• [TASK REQUIREMENTS]: A word-for-word transcript of every entry is required.

##### SUPPLIED DATA

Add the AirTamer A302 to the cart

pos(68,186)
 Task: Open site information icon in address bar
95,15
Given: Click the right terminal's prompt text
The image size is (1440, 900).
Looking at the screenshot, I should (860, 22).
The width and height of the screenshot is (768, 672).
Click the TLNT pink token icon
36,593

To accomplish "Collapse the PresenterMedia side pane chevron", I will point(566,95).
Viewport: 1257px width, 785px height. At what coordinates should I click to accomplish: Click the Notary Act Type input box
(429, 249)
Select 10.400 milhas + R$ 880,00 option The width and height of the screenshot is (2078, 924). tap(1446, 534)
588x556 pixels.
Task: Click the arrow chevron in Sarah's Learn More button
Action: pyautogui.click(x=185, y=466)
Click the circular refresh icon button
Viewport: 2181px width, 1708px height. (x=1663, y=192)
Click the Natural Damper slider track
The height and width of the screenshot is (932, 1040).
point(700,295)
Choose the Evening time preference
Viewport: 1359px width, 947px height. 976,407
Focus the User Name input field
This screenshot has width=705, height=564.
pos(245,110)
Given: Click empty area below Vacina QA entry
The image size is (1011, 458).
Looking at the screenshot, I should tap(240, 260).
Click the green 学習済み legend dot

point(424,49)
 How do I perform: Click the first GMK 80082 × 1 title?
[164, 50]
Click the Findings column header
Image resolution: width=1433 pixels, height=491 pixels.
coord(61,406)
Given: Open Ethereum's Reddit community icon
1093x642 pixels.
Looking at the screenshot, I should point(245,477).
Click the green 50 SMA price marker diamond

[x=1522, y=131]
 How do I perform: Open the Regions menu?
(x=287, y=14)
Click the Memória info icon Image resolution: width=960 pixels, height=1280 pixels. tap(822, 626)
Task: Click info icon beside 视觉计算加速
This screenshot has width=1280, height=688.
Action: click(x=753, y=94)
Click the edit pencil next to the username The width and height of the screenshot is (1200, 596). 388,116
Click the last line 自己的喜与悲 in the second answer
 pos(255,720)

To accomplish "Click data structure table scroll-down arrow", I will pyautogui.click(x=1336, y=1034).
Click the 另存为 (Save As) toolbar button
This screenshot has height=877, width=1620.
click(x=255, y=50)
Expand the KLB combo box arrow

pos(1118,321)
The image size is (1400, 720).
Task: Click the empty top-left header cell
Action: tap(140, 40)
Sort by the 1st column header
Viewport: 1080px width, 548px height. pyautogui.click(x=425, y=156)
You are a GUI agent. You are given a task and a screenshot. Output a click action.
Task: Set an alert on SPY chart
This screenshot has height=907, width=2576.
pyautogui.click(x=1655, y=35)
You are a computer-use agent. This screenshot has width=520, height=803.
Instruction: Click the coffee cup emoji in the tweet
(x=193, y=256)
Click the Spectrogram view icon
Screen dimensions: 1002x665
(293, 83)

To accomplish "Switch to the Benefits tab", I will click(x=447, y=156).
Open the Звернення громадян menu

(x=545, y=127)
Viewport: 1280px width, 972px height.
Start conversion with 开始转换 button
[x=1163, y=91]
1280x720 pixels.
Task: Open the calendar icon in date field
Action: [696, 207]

##########

• [RESPONSE]:
Add the AirTamer A302 to the cart

pos(68,186)
 Task: Open site information icon in address bar
95,15
Given: Click the right terminal's prompt text
The image size is (1440, 900).
Looking at the screenshot, I should (860, 22).
The width and height of the screenshot is (768, 672).
Click the TLNT pink token icon
36,593

To accomplish "Collapse the PresenterMedia side pane chevron", I will point(566,95).
Viewport: 1257px width, 785px height. At what coordinates should I click to accomplish: Click the Notary Act Type input box
(429, 249)
Select 10.400 milhas + R$ 880,00 option The width and height of the screenshot is (2078, 924). tap(1446, 534)
588x556 pixels.
Task: Click the arrow chevron in Sarah's Learn More button
Action: pyautogui.click(x=185, y=466)
Click the circular refresh icon button
Viewport: 2181px width, 1708px height. (x=1663, y=192)
Click the Natural Damper slider track
The height and width of the screenshot is (932, 1040).
point(700,295)
Choose the Evening time preference
Viewport: 1359px width, 947px height. 976,407
Focus the User Name input field
This screenshot has width=705, height=564.
pos(245,110)
Given: Click empty area below Vacina QA entry
The image size is (1011, 458).
Looking at the screenshot, I should tap(240, 260).
Click the green 学習済み legend dot

point(424,49)
 How do I perform: Click the first GMK 80082 × 1 title?
[164, 50]
Click the Findings column header
Image resolution: width=1433 pixels, height=491 pixels.
coord(61,406)
Given: Open Ethereum's Reddit community icon
1093x642 pixels.
Looking at the screenshot, I should point(245,477).
Click the green 50 SMA price marker diamond

[x=1522, y=131]
 How do I perform: Open the Regions menu?
(x=287, y=14)
Click the Memória info icon Image resolution: width=960 pixels, height=1280 pixels. tap(822, 626)
Task: Click info icon beside 视觉计算加速
This screenshot has width=1280, height=688.
Action: click(x=753, y=94)
Click the edit pencil next to the username The width and height of the screenshot is (1200, 596). 388,116
Click the last line 自己的喜与悲 in the second answer
 pos(255,720)

To accomplish "Click data structure table scroll-down arrow", I will pyautogui.click(x=1336, y=1034).
Click the 另存为 (Save As) toolbar button
This screenshot has height=877, width=1620.
click(x=255, y=50)
Expand the KLB combo box arrow

pos(1118,321)
The image size is (1400, 720).
Task: Click the empty top-left header cell
Action: tap(140, 40)
Sort by the 1st column header
Viewport: 1080px width, 548px height. pyautogui.click(x=425, y=156)
You are a GUI agent. You are given a task and a screenshot. Output a click action.
Task: Set an alert on SPY chart
This screenshot has height=907, width=2576.
pyautogui.click(x=1655, y=35)
You are a computer-use agent. This screenshot has width=520, height=803.
Instruction: Click the coffee cup emoji in the tweet
(x=193, y=256)
Click the Spectrogram view icon
Screen dimensions: 1002x665
(293, 83)

To accomplish "Switch to the Benefits tab", I will click(x=447, y=156).
Open the Звернення громадян menu

(x=545, y=127)
Viewport: 1280px width, 972px height.
Start conversion with 开始转换 button
[x=1163, y=91]
1280x720 pixels.
Task: Open the calendar icon in date field
Action: [696, 207]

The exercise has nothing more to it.